Domme vraag, maar wat is IQ eigenlijk?

Marilse Eerkens
Correspondent Kinderomgang
Foto: Getty Images

In veel artikelen op De Correspondent komt het begrip IQ langs. Een handig cijfer, dat desondanks vaak verkeerd gebruikt wordt. Hoog tijd voor een explainer over de vraag: wat is IQ eigenlijk?

De gemiddelde inwoner van Equatoriaal-Guinea heeft het intellect van een matig verstandelijk beperkte. Het nationaal IQ van Equatoriaal-Guinea is namelijk 59. Zo’n 41 IQ-punten lager dan de gemiddelde

In veel Afrikaanse landen ligt het nationale gemiddelde net iets hoger. Het schommelt rond de 70. Daarmee zijn Afrikanen volgens de makers van de Wechsler Adult Intelligence Scale, wereldwijd de meest gehanteerde intelligentietest, gemiddeld zwakbegaafd.

Aan de andere kant staan de Singaporezen. Zij behoren tot de allerslimsten van de wereld. Met een gemiddelde IQ-score van 108 vallen zij bijna in de categorie ‘bovengemiddeld intelligent.’

Heeft zo’n nationale IQ-score economische gevolgen? Dat wilden de Engelse psycholoog Richard Lynn en de Finse politicoloog Tatu Vanhanen weten. Na jaren onderzoek vonden ze een sterk (significant) verband tussen IQ-cijfers en het bruto binnenlands product. Volgens beiden hét bewijs dat welvaart voortkwam uit intelligentie. En – helaas voor de Afrikanen – was daar niet zoveel aan te doen. Intelligentie is namelijk voor 80 procent genetisch bepaald, was de verklaring.

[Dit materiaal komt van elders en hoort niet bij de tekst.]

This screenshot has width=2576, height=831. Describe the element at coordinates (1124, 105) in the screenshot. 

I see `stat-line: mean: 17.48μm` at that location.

Het waarin beide heren dit verhaal uiteenzetten stamt uit 2006 en is al 190 keer geciteerd in de wetenschappelijke literatuur. Ten onrechte, want het rammelt aan alle kanten. We hebben het hier namelijk niet alleen over een onjuiste interpretatie van de statistiek - dat IQ en welvaart samenhangen wil niet zeggen dat IQ de welvaart ook daadwerkelijk veroorzaakt - maar ook over een foute opvatting van het begrip IQ.

En die opvatting kan behoorlijk wat gevolgen hebben. Schadelijke opmerkingen tegen kinderen bijvoorbeeld: ‘Jij bent geen hoogvlieger, die opleiding is dus te moeilijk voor jou.’ Of schadelijke conclusies: ‘Afrikanen zijn nou eenmaal dommer, jammer voor ze.’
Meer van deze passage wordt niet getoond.